一. 前言
基于JavaScript的分词工具实际上不少, 但是大部分是无法运行在浏览器上的, 多数只能在nodejs上运行, 或者是浏览器端的表现不佳(速度, 效果).
一直试图尝试将机器学习(统计/贝叶斯, 效仿垃圾邮件的过滤机制)引入到JavaScript(tampermonkey)实现对内容相对智能 的拦截, 但是一直找不到比较好的解决方案(特别是分词的处理).
只能通过手动关键词, 正则表达式等相对硬性规则实现对内容的判断, 但这些方式的细腻度都不够, 导致误过滤的情况太严重, 假如放松规则, 则漏网之鱼太多.
(从关键词到url, 进行各层级的拦截)
鉴于互联网正在死去, 砌墙, 垃圾铺天盖地, 不得不为一些常访问的站点建立起内容过滤器, 对于硬性的广告倒不是问题, 问题是大量广告正在转换为软广告, 无法通过传统的方式标记清除.

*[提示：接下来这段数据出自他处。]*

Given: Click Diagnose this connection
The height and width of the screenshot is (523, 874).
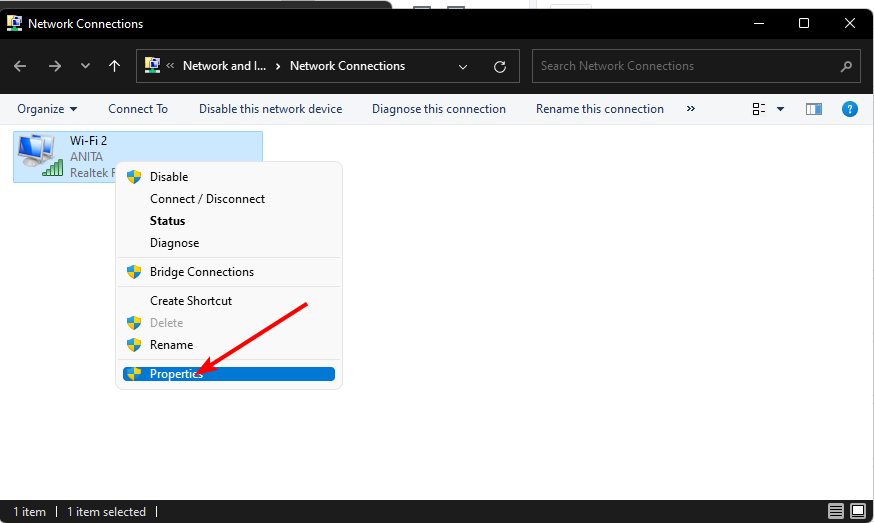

以B站为例, 虽然其有推荐机制, 虽然其推荐的内容是根据用户行为/偏好推荐的, 但是鉴于推荐算法很垃圾, 以及广告(软)的推送需要, 大量垃圾视频被推送到页面, 这些内容不仅需要浪费大量的时间去筛选, 而且还会引起生理的不适(智障内容过多), 需要辅助过滤功率来减少筛选视频带来的负面影响, 同理在其他站点同样需要类似的机制来减少垃圾.
所谓的大数据时代, 更多时候对于普通用户弊多大于利, 多数情况只能被动接纳各种信息.
二. 分词
在NLP中, 分词可谓是整个处理流程的开端.
在JavaScript(浏览器端)上执行分词是比较难的, JavaScript是单线程执行的, 分词往往需要消耗大量的时间阻塞线程... 总之由于各种限制, 机器学习相关的内容直接部署在浏览器端的还是比较少(部分可以部署, 但是可能阉割掉大量功能).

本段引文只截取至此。